Why do I feel more at home travelling?
|On a rooftop in Pakistan.|
Every time I travel, I fall in love with the country I'm visiting. I picture myself living there, the people there get me, I feel at home. And when I come back, my post travel-blues hit me hard.
My parents came from Pakistan to Norway in the 70s. I was born and raised at Sola, a little town in Rogaland county and I think Sola has a lot to offer. Like, we have sandy beaches, our own airport and because of the wind: windsurfing. These last years however, I've been living in the metropolitan city Oslo, which I think is pretty awesome too. At some point, Sola got too small for me.
I love Oslo, and it is my home now. But why do I always feel more at home everywhere else than my actual home? When I was in Los Angeles and talked with strangers about my creative ambitions, they were totally on board with that and shared some of their own as well. I remember one of them saying "You're totally LA".
When I was in Japan, on our way to do karaoke (at Karaoke-kan, the same spot as in "Lost in translation") with our new Japaneese friends I felt so happy.
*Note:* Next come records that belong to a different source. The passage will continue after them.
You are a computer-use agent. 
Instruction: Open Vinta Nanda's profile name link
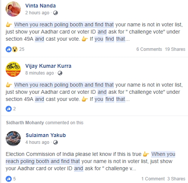40,6
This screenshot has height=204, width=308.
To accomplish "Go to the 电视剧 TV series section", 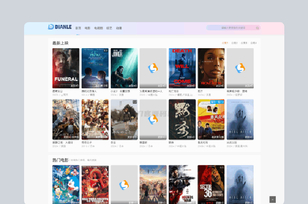I will (x=98, y=28).
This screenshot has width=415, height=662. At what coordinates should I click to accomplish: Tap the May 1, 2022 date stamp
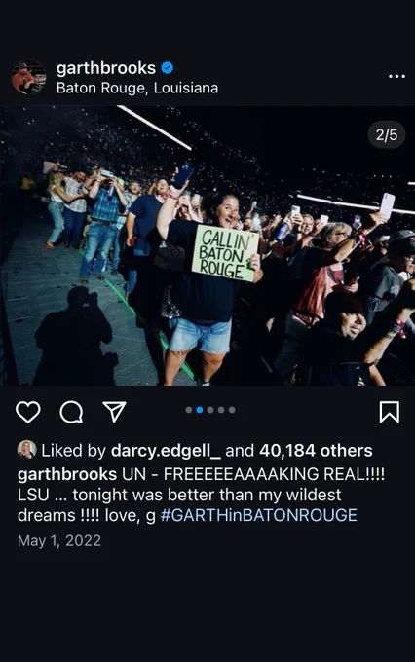[59, 541]
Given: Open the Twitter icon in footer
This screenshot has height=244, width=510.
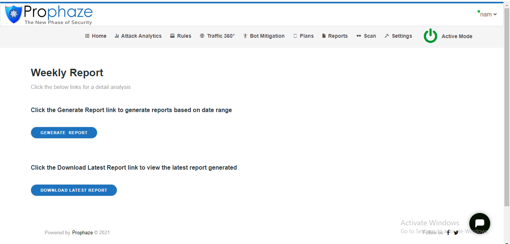Looking at the screenshot, I should click(456, 232).
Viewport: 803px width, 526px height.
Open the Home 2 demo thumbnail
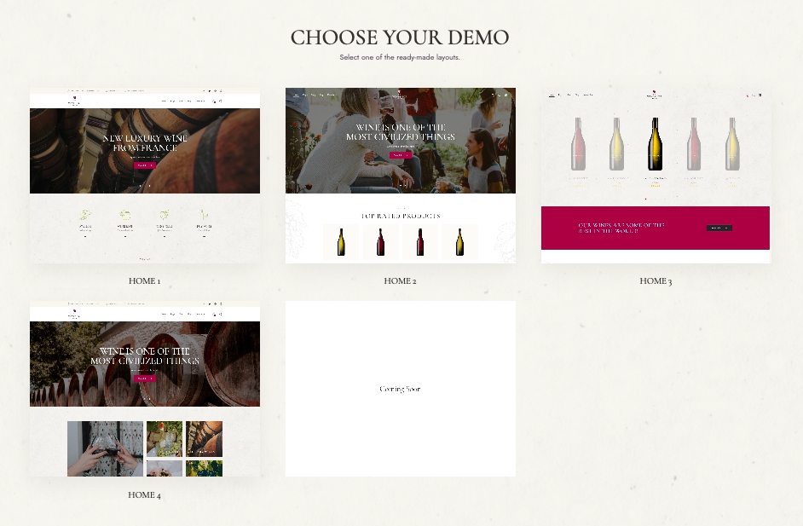click(x=401, y=176)
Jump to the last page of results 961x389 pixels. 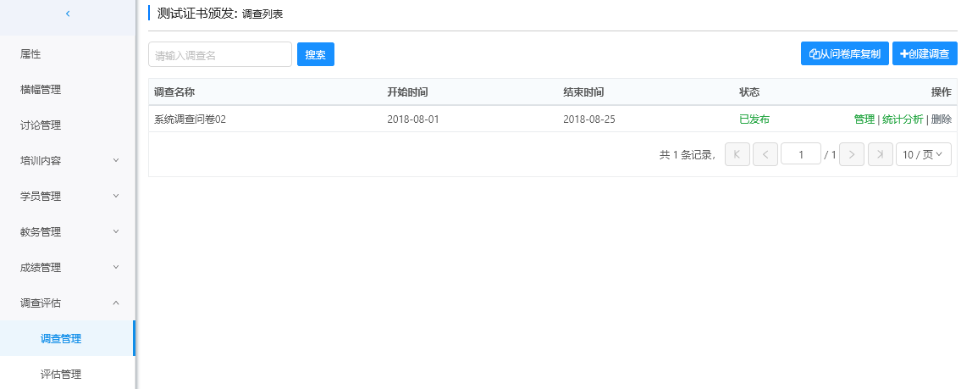[880, 154]
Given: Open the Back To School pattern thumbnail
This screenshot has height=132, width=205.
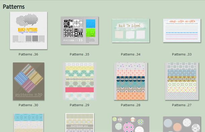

I remember wearing a wig and cracking jokes and people actually laughing at them.
When I was just strolling around in Berlin, I thought to myself, "I wish I could walk in these streets everyday".
|Los Angeles, USA|
I get it, when you're travelling you do stuff everyday, you are looking for things to do. When you're living somewhere, things calm down and you don't explore as much. But the thing is, I've never lived anywhere else than Norway, and each time I make connections with people living in other countries I am reminded of all the possiblities. That I could actually live somewhere else and I would do alright.
I am aware of the fact that when I'm travelling, I am in a bubble, but why does it hurt so much when that bubble bursts?
For a while I thought that this had something to do with me being a third culture kid, but then I noticed other travellers (all kinds of travellers) talking about this exact same feeling, it got me thinking about how restless I am, how restless all travellers are. Maybe that's why we travel so much...
If we stay somewhere too long, we stop feeling like we belong, it stops feeling like home, because travelling is home.